Graphene is a repository with scripts for simulating chemical reactions using Cantera, extracting information about those reactions, and visualizing that information using the D3.js library.
Directories
cantera/
- Scripts to run Cantera to create a tabulated list of gas states for a particular reaction scenario.
cantera_data/
- Contains (sample) Cantera data.
postprocessing/
- Scripts to post-process Cantera data using Python. This takes the gas states in the cantera_data/
directory and creates JSON data for D3.
d3_data/
- Contains JSON data for D3 visualizations.
pelican/
- Contains the contents of the Github pages site, which uses Pelican to turn Javascript/HTML/Markdown into a website.
Cantera
Scripts for creating reactors, running simulations, and saving the state of the gas at specified intervals for post-processing.
Data does not go here; data goes into the data/
directory.
(Currently, the example script that is hacked together outputs a D3-ready JSON file directly from the script running Cantera simulations. This method is faster, but skips intermediate steps and is less extensible/limited to simpler stuff. Doing this in a better way will require supporting structure in the form of object-oriented extensions to Cantera. That's where the Pantera library comes in. Pantera is not implemented in graphene yet.)
Cantera Data
TODO
This is the data folder. It contains example reaction data, so that you can get up and running with Graphene without the need for Cantera.
It also contains data output by the scripts in create/
, which create reactors and generate reaction data.
Data files in this directory are read in and processed by various Python post-processing scripts. These dump out JSON data that is readable by D3.

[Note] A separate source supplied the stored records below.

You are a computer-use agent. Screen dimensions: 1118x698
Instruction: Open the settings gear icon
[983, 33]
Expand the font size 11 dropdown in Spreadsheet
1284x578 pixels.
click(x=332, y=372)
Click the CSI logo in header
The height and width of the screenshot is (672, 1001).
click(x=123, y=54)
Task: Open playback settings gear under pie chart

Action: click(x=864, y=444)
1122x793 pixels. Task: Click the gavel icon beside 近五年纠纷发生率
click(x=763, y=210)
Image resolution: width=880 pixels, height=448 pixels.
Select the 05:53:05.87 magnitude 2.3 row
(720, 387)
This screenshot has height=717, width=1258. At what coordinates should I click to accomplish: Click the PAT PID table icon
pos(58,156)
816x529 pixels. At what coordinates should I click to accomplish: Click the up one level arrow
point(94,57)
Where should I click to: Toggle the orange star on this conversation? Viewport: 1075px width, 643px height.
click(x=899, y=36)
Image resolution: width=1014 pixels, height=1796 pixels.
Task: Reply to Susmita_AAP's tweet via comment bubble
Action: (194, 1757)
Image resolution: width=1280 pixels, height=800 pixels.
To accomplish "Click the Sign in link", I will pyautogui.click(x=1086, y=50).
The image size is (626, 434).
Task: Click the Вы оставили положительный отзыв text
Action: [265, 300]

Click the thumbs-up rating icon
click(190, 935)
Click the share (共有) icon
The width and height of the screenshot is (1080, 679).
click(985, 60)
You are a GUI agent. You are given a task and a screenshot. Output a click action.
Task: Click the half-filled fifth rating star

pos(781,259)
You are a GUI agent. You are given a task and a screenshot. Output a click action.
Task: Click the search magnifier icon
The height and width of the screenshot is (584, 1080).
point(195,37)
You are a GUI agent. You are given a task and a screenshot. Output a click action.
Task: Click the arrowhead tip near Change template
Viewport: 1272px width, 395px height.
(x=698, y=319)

(Also being skipped by a more straightforward Cantera-D3 process.)
Postprocessing
TODO
Contains Python scripts for post-processing Cantera data in cantera_data/
directory
and turning it into JSON data for D3 in the d3_data/
directory.
(Also being skipped by a more straightforward Cantera-D3 process.)
Pelican
The Pelican site hosts all of the D3 visualizations. Once a D3 data set has been generated in the d3_data
directory,
the D3 visualization that uses it are developed in the D3 directory, where Pelican can readily turn them into static HTML pages.
D3 visualizations
Species Generation Rates
The first D3 viz I did was to illustrate how to extend the simple bar chart Block into an Angular.js app. While this is not exciting, and requires much more code and much more labor than, say, a Matplotlib code, it is also extendable to other, more complex visualizations - such as the bubble chart version of species generation rates.
These charts, in turn, can be embedded in pages with other charts and cross-linked, or made interactive by adding a panel to display information about elements that are clicked. While a single, static, simple bar chart may not be utilizing all the amazing powers of D3, it does show how to work out some of the details, before moving on to more complex visualizations.